### Required action:
Pull out each line of the data that includes the word "Click".
══ Entries shown
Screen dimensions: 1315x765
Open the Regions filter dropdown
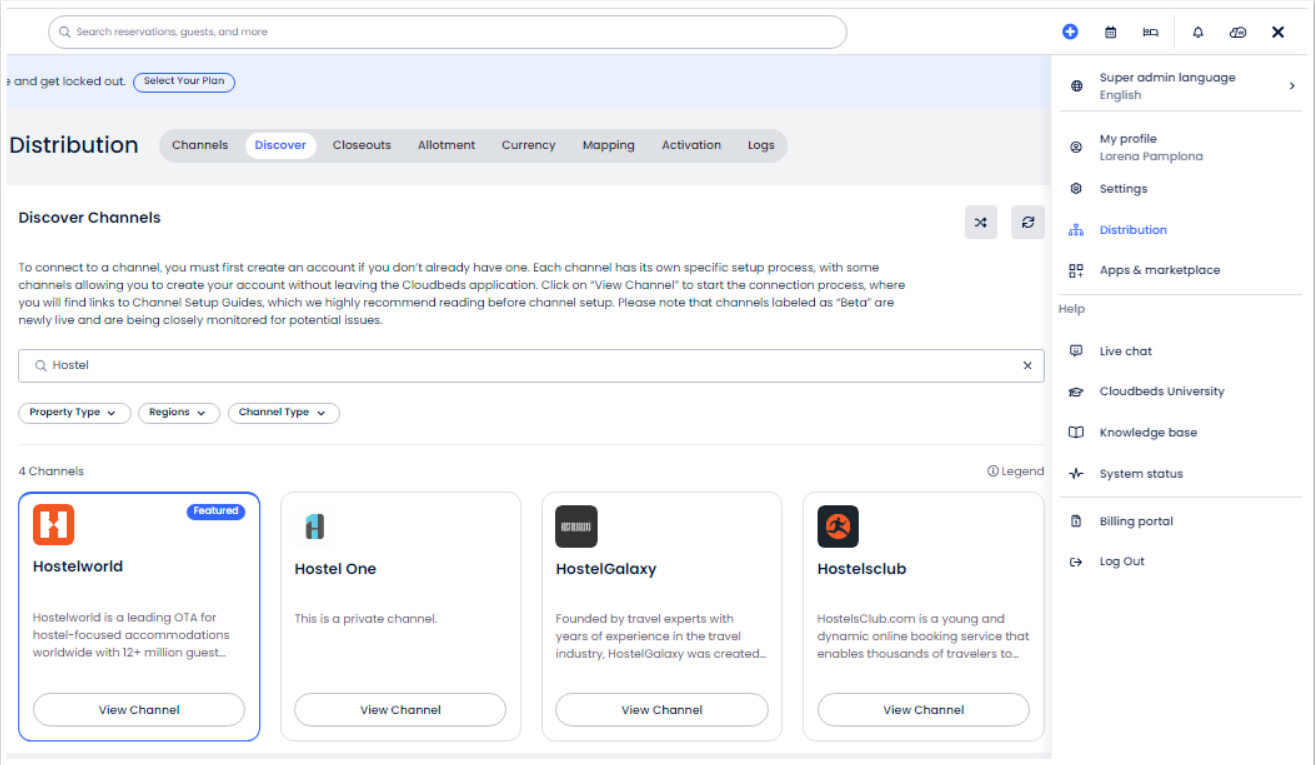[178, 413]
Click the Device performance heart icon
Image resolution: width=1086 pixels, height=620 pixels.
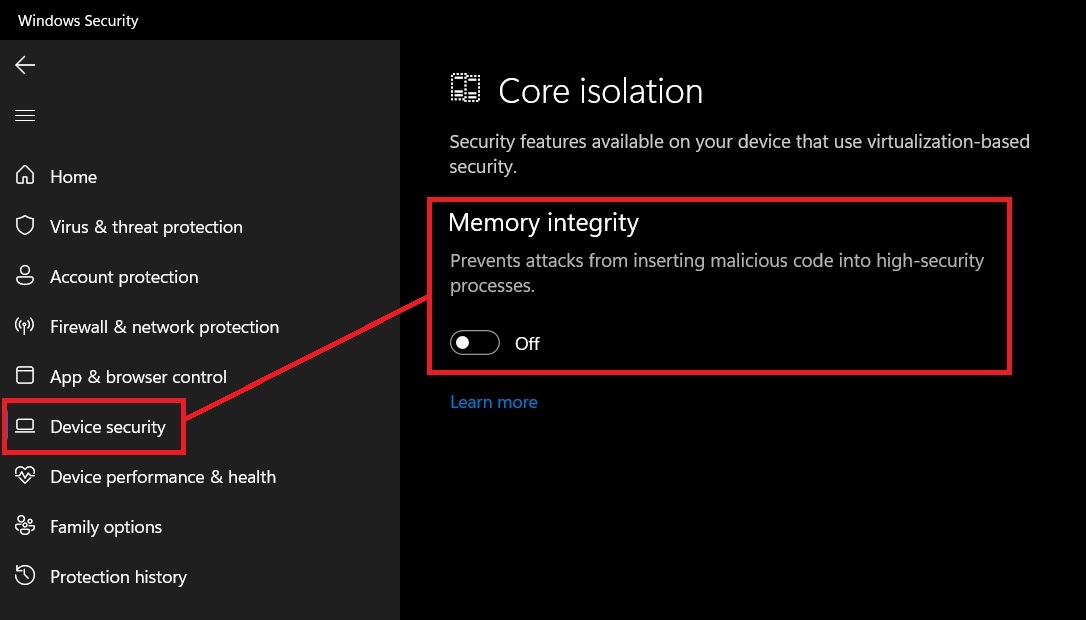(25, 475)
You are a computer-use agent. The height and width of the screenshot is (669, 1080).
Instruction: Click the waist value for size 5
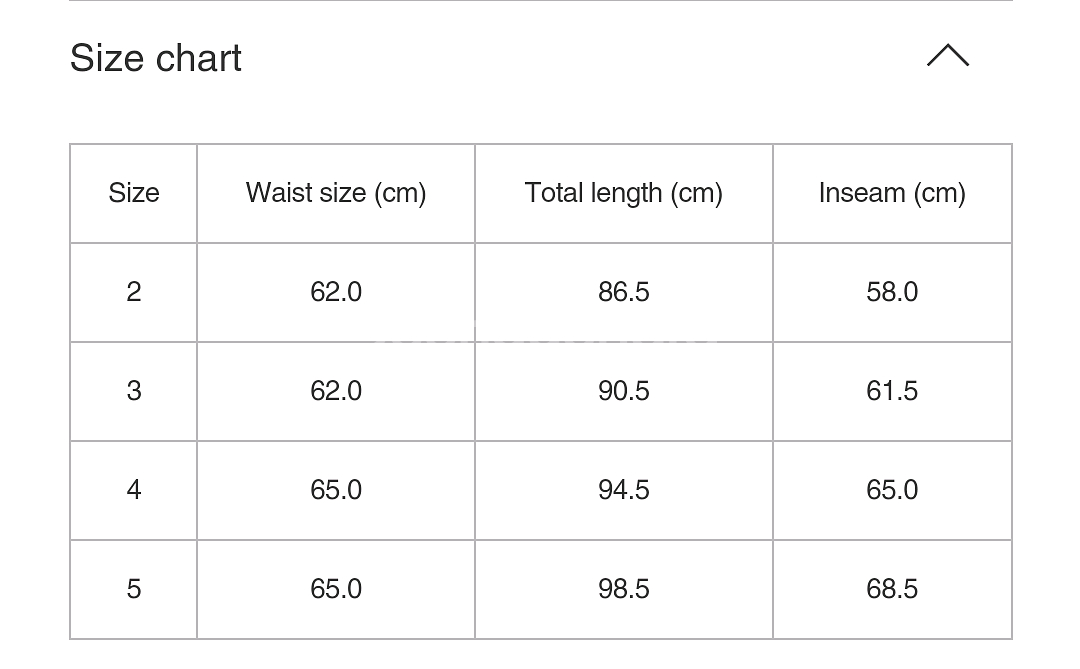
════
### Output below:
Click the Device performance heart icon
Instruction: Click the waist value for size 5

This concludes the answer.